Supreme Court of Vermont

September 26, 2014

State of Vermont
v.
Timothy P. Perley

Editorial Note:

This decision has been designated as "Supreme Court of Vermont Appeals Disposed of Without Published Opinion or Memorandum Decision." table in the Atlantic Reporter.

Appeal from: Superior Court, Frank. Crim. Division. DOCKET NO. 1169-11-12 Frcr. Trial Judge: Crucitti.

Dooley, Skoglund, and Robinson, JJ.

ENTRY ORDER

In the above-entitled cause, the Clerk will enter:

Defendant appeals from a jury conviction of resisting arrest, arguing that there was insufficient evidence to convict him and that the prosecutor's mischaracterization of the evidence requires reversal of the conviction. We affirm.

At approximately 11:00 in the evening of November 9, 2012, a state trooper observed defendant pull his vehicle into a neighbor's driveway before reaching the trooper, who had pulled to the side of the road ahead of defendant because of his belief that defendant had committed a traffic violation.

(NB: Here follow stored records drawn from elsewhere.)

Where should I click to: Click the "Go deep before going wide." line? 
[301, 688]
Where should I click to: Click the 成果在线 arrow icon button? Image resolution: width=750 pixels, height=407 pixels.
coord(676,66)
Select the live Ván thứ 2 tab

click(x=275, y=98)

When no one exited defendant's vehicle, the trooper activated his blue lights and approached the vehicle. The video camera in the trooper's cruiser recorded what transpired over the next several minutes. The trooper observed defendant sitting in the front passenger seat of the vehicle. When the trooper asked defendant why he had moved to the passenger seat, defendant denied having done so. Upon smelling a strong odor of intoxicants, observing defendant's watery and bloodshot eyes, and hearing defendant's mumbled speech, the trooper ordered defendant out of the car, patted him down, had him perform dexterity tests, and gave him a preliminary breath test, which revealed a blood-alcohol concentration of more than twice the legal limit.

The trooper then informed defendant that he was under arrest. Defendant pleaded with the trooper not to arrest him. When the trooper attempted to handcuff him, a scuffle ensued, and the trooper threw defendant to the ground to subdue him. Defendant broke free from the trooper's grasp and ran to the neighbor's house yelling for help. The trooper used a Taser on defendant, to no avail. Eventually, after the neighbor came out and encouraged defendant to cooperate, the trooper was able to handcuff defendant and place him under arrest.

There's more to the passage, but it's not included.